Eventual-Inc / Daft

Distributed data engine for Python/SQL designed for the cloud, powered by Rust
https://getdaft.io
Apache License 2.0
2.17k stars 145 forks source link

Window function support #2108

Open jaychia opened 5 months ago

jaychia commented 5 months ago

Is your feature request related to a problem? Please describe.

Windows functions: functions that are applied over windows of data. Here is a great illustration from DuckDB: image

Valid expressions that can be run over windows are:

  1. Aggregation expressions (e.g. sum(), mean())
  2. Window expressions (e.g. first(), last())

In this proposal, the Window API is similar to the PySpark API.

  1. We will create a new group of Expressions called WindowExpressions (similar to how we have "aggregation expressions")

Task objective:
Continue the window function proposal from where it stops.

Data section:

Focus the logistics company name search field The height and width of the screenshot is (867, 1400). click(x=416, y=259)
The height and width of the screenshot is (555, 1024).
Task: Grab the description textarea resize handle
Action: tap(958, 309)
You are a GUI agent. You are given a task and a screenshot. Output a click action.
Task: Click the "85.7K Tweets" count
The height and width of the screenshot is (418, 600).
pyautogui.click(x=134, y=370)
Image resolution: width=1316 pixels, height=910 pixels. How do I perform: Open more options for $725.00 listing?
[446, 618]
...
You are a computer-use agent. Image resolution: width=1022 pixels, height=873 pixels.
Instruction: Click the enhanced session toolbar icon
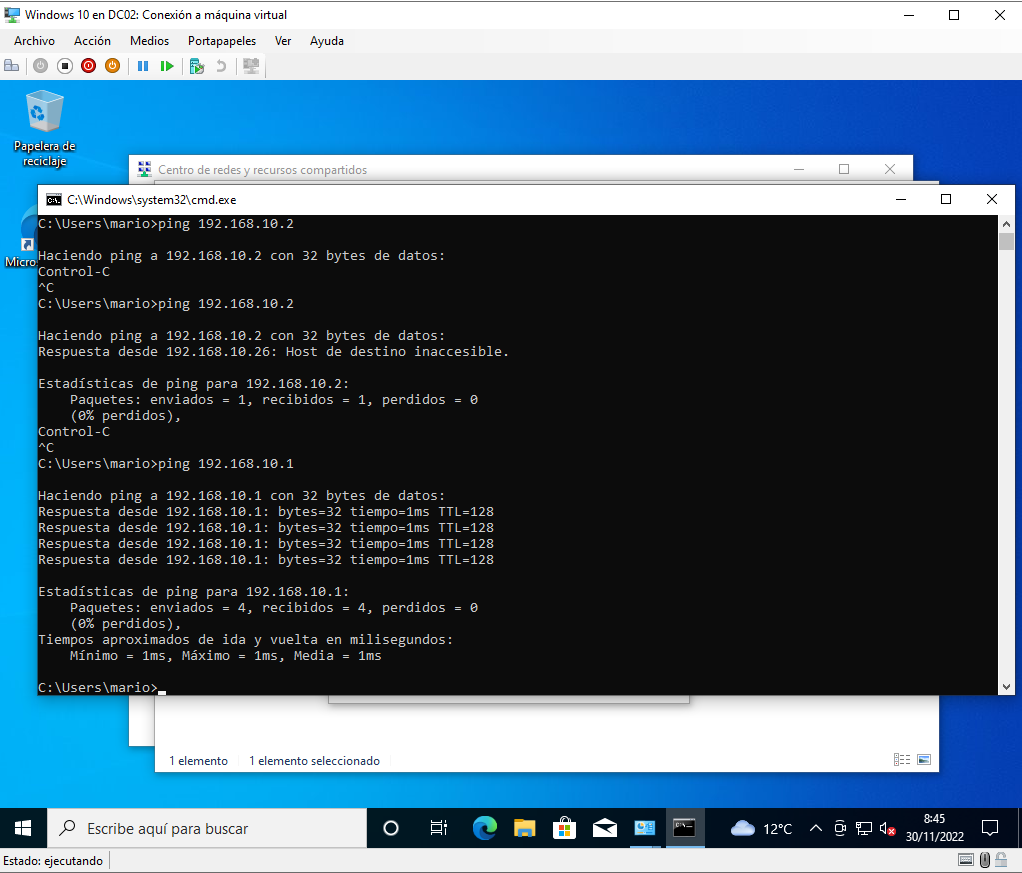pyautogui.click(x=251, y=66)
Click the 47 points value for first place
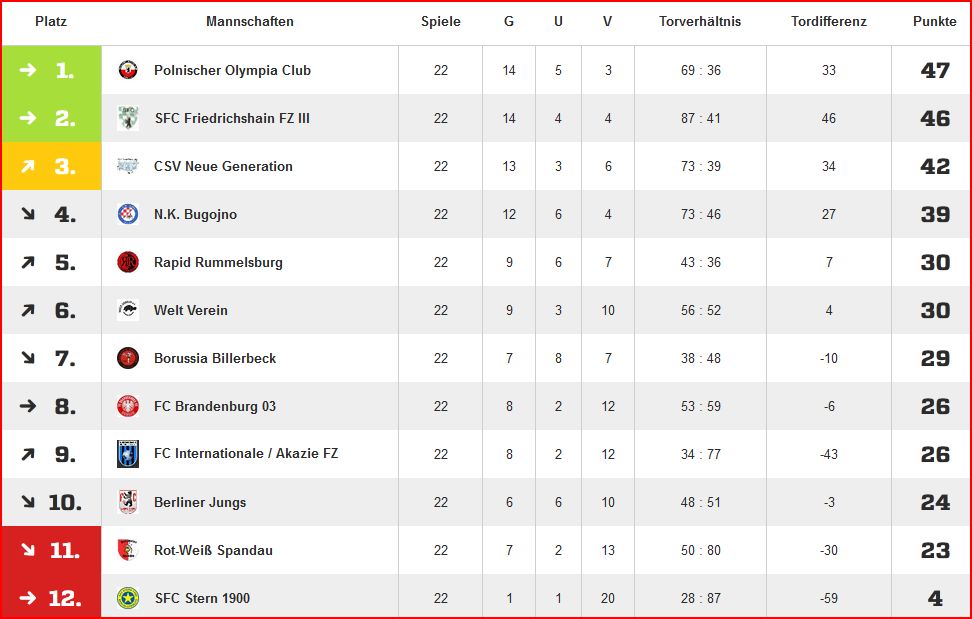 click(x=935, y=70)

Reply:
  2. Unlike aggregation expressions however, WindowExpressions do not change the cardinality of the dataframe/partitions
  3. WindowExpressions also have attached context of the WindowSpec that they should run over
  4. WindowSpec consists of: a. (Non-optional, for now) partition_by: a column to partition the overall dataframe by - windows do not cross partition boundaries b. (Optional) order_by: an expression to order each partition by c. (Optional) row_between OR range_between: the granularity of each frame within each partition. Defaults to (START_PARTITION, END_PARTITION). row_between defines each frame by how many rows before/after the current row to consider as part of the frame (+1 row, -1 row). range_between defines a range of values that defines each frame (e.g. (-1 minute, +1 minute)).
  5. Aggregation Expressions can also be run over a WindowSpec. In this case, they would not change the cardinality of the data, and will automatically be "broadcasted" over all data in the window.

As an initial implementation, Daft will not support:

  1. WindowSpec without a partition_by ("global window specs")
  2. WindowExpressions without a WindowSpec ("window expressions over a global window spec")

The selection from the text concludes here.